I just feel so sad for them and myself really!
I would say out of the group the two of them are probably the least close so I feel like this conversation just didn't happen organically

OP posts:
MaggieFS · 26/04/2024 22:08

It's a huge shame but it happens.

Do the right thing by the first friend.

Don't feel bad apologising to the second that unfortunately you already have a prior engagement.

Neolara · 26/04/2024 22:11

I think friend 2 was silly not to have checked the date with friend 1 before booking. Presumably it wasn't a secret?

CadyEastman · 26/04/2024 22:12

I'd go to the one that's in the UK. People who book weddings abroad surely realise that quite a few people won't be able to go?

Redglitter · 26/04/2024 22:14

northchesterforest · 26/04/2024 21:40

I almost certain I will go with the first friend, wedding in UK, set date first, was my bridesmaid.

How can I let my other friend down sensitively!? Maybe we can go for a celebratory meal

You go to the first one

When the invite for the second comes in you tell them you can't go because you're going to wedding no 1. Simple

Anyone booking a wedding overseas knows a lot of people won't be there. Chances are they'll have some kind of do when they come home.

Notreat · 26/04/2024 22:16

northchesterforest · 26/04/2024 21:40

I almost certain I will go with the first friend, wedding in UK, set date first, was my bridesmaid.

How can I let my other friend down sensitively!? Maybe we can go for a celebratory meal

Just tell him you had already agreed to go to your other friends wedding but that you would love to celebrate with him either when he gets back or before he goes.

MassiveChickenAtTheEveningDo · 26/04/2024 22:24

Why wasn't 2nd friend in the "handful" that knew what friend 1's date was? Or did they just not think?

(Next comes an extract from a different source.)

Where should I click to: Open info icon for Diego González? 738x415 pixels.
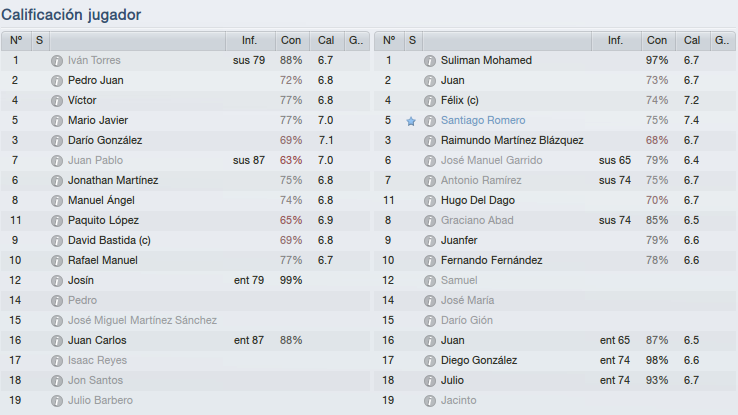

duckduckgo13 · 27/04/2024 10:07

Aw what a shame! Go to the first as it’s in the U.K. the second one will probably have a U.K. reception / party / legal wedding where you can celebrate.

user1492757084 · 10/05/2024 08:38

Your explanation that you knew of the (UK) wedding first is a perfect explanation and it is the correct thing to attend that one.
Your other friend will accept that without offence.

If they are too bothered by that, they will change the date.
Destination weddings are usually smaller; couples do not expect everyone to be able to afford the expense or time. It is fine for them to choose a location over hoards of guests.

ABirdsEyeView · 10/05/2024 11:44

You don't need to feel sorry for some silly muppet who hasn't given any thought to this. He should be apologising to first friend for booking his wedding on the same day as hers, given that she did let people know!